I am a flighty friend. I never really intended for this to be my title in the grand scheme of adult friendships. It’s just become a part of reality. Before children, I was the ride or die friend that would show up to your door step ready to party, pray, or completely clean out your closet (different people, different coping mechanisms). I used to be the 100 percent committed friend. The one you called in the midst of the chaos for help.
However, it dawned on me within the last year, I no longer am that person. I can no longer drop everything and run to the needs of my friends in the same way. In fact, I don’t know that I really know how to be a good friend. It actually hit me just the other day, that no one ever taught me the right way to make and keep friends as a child, much less as a grown woman with a career, side passions, and while raising two small humans. I guess that is why I have very few close friends now. Who knew that I would be sitting here, mid-thirties, trying to figure out how to make friends? Heck, I am still trying to figure out if I even want to make new friends.
In my defense, I have been with my husband since I graduated from high school. We got married shortly after graduation and had children by our mid-twenties. My 20’s were a whirlwind of learning to be a wife, navigating marriage, and then motherhood.
I had very little time to commit to friendships in my 20’s; but when I did, I was all in. Now, my “all in” looks a little different. I am all in, but only if it is after working hours and I have a babysitter. I am all in, as long as it is after bedtime but only for a few hours, cause this mama has to sleep. Sometimes I am all in, but only if it is through FaceTime, because I have a sleeping child in my arms.
So I completely admit to being the flighty friend. The one that will not RSVP to your child’s birthday party, because I have no idea how overstimulated my child will be or how my anxiety meter will be moving that day. In my heart, I really do love you.

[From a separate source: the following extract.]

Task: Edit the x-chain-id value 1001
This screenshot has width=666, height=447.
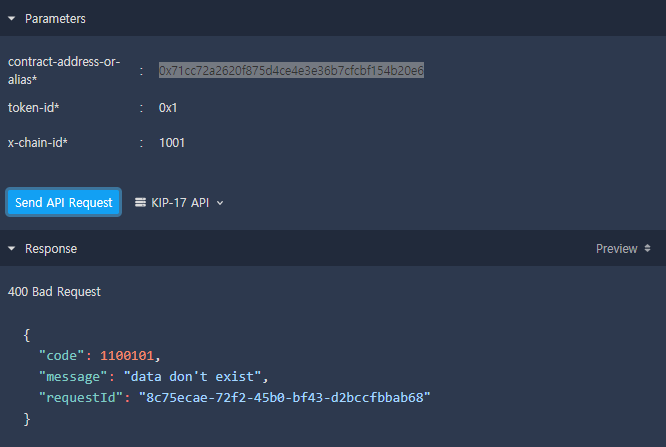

I can truthfully say that outside of family; I have three real friendships.
They love me despite my flightiness. They understand my lack of presence isn’t intentional; instead, it is survival. These are the friends that would drop everything and show up at the ER when my child needed stitches. They are ones that will take my children in the drop of second if I needed to call them. These friends are the ones that may live across the country but they mail me books, pray for me, and talk to me daily through video chat. They are ones that were at my mother’s house the day she died before I even had the chance to call. They will come over and bring me food and hold my sickly child.
My friends are ones that love my children and do not judge them for their differences. They are the ones that get that my anxiety sometimes makes me crash at 8PM. They understand that the past year of my life has been nothing short of hell at times.
While I am flighty and I don’t commit to things as I used to, I am learning. I am working on becoming my best self. I’m trying to better for those around me. I am also forever grateful and indebted to my friends that will always extend grace and love me anyway.
So, if you are a mom in your mid-thirties looking for a semi-committed, flighty friend that will pray for you every day but only see you once every three months on a “girls night” out, I am your girl. Let’s be friends.